Tamil Nadu has reported a total of 4,048 cases of dengue in eight-and-a-half months this year. With cases marginally rising, the Health Department is stepping up fever surveillance, prevention and control measures, and insisting on prompt diagnosis and treatment.
According to data from the Directorate of Public Health (DPH) and Preventive Medicine, January accounted for the highest number of cases so far, at 866, followed by February (641). After a steady fall in the monthly figures, cases gradually began rising again. The number of cases rose to 535 in August, while 204 cases were reported so far in September. In a span of seven days – September 7 to 13 – the State reported a total of 113 dengue cases.

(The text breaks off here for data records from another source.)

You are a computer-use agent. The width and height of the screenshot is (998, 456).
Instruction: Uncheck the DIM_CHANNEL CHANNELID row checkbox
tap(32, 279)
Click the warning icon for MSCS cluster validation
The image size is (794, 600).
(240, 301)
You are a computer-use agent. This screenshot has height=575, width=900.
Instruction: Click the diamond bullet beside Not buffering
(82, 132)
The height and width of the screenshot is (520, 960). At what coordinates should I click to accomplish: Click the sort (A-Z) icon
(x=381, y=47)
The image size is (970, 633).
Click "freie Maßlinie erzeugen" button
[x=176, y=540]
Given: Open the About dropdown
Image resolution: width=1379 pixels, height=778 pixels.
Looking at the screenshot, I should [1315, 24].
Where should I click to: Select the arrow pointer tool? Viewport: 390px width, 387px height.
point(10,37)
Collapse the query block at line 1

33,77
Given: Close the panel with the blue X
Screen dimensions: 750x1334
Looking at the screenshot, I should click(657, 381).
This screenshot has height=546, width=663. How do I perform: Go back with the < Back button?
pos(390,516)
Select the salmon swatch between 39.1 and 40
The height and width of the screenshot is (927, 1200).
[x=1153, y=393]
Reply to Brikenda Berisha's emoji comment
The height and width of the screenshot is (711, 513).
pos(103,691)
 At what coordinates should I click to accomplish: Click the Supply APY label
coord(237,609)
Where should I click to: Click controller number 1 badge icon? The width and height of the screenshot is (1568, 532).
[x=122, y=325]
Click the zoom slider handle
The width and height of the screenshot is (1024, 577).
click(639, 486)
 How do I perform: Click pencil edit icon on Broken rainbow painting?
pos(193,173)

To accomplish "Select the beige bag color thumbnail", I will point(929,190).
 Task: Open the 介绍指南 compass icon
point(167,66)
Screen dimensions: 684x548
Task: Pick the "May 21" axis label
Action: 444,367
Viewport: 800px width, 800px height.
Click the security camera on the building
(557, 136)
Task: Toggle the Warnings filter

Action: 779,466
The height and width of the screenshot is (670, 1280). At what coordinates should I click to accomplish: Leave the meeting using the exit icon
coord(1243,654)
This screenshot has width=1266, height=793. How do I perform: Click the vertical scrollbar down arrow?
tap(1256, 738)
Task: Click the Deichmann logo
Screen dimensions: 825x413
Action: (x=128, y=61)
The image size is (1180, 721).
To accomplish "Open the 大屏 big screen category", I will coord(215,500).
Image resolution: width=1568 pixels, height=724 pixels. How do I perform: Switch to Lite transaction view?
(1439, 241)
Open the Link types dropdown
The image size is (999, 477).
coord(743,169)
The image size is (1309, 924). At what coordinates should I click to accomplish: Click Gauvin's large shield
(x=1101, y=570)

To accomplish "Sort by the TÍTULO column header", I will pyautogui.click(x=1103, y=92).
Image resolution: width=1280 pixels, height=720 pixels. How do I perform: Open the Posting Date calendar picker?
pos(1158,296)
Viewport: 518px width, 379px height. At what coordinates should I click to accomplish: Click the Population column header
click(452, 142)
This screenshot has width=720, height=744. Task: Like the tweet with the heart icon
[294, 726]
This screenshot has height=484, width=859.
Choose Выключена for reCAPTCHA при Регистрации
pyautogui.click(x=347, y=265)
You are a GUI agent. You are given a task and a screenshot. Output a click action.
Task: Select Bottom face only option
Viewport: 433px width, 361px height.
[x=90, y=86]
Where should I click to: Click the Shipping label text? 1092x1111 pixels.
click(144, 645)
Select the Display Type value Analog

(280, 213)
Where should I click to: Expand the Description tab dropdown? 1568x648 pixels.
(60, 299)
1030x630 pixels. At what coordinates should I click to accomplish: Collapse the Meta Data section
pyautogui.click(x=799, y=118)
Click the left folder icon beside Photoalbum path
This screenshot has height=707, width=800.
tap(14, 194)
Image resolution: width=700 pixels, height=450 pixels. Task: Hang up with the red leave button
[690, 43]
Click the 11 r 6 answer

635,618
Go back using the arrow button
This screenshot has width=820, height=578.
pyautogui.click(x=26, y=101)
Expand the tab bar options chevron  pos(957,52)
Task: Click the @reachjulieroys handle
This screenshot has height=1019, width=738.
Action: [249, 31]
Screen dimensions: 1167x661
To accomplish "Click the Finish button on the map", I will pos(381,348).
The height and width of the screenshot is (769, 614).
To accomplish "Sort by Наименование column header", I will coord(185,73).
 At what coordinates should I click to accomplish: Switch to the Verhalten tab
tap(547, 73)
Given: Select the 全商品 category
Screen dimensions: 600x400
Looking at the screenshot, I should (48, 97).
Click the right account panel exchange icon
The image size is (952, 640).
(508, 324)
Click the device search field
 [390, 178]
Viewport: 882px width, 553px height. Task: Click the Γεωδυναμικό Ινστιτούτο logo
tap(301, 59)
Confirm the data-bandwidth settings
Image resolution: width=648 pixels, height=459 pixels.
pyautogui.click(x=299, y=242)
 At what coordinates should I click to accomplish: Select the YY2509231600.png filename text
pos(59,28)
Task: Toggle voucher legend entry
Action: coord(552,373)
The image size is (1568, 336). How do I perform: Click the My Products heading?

“So far, the number of dengue cases is on expected lines. Usually, we expect a rise in cases during September, October, November and December. There is a marginal rise, for which we need to intervene,” T.S. Selvavinayagam, Director of Public Health, said.
Some districts, particularly those in the Western Ghats, are pockets of concern. “Districts such as Tenkasi, Tirunelveli, Kanniyakumari, Dindigul, Coimbatore and Chennai are hotspots. This is based on previous experience,” he said.
According to details available on the website of the National Centre for Vector Borne Disease Control, Tamil Nadu reported a total of 6,430 cases of dengue and eight deaths in 2022.
At the field level, the Public Health Department was focusing on fever surveillance to identify cases as quickly as possible. “We need to go to the area of origin and check for other cases. Picking up cases early will prevent further spread and mortality. Prompt diagnosis and treatment are crucial,” Dr. Selvavinayagam said.
With fluid management being crucial, he said capacity building for healthcare workers was another focus area. People should seek medical care at the earliest, he said.
The Rajiv Gandhi Government General Hospital (RGGGH) had readied a dengue ward. “We have 40 beds ready – 20 for men and 20 for women – and another 10 for the intensive care unit,” E. Theranirajan, dean of RGGGH, said.
He added that dengue was known as the seven-day fever – the first three days were the acute viremic phase; and days four to six were the critical phase, followed by the recovery phase. The symptoms were intense fever for three days with intense headache and retro-orbital pain, he said. “If a patient is being sent home, we should teach him/her the warning signs – persistent vomiting, intense abdominal pain, reduced urine output and a state of delirium that should not be ignored,” he said.
Dr. Selvavinayagam added: “We need to be aware that there is a chance of an increase [in cases] if we don’t act, and hence, both the public and the government should act together.”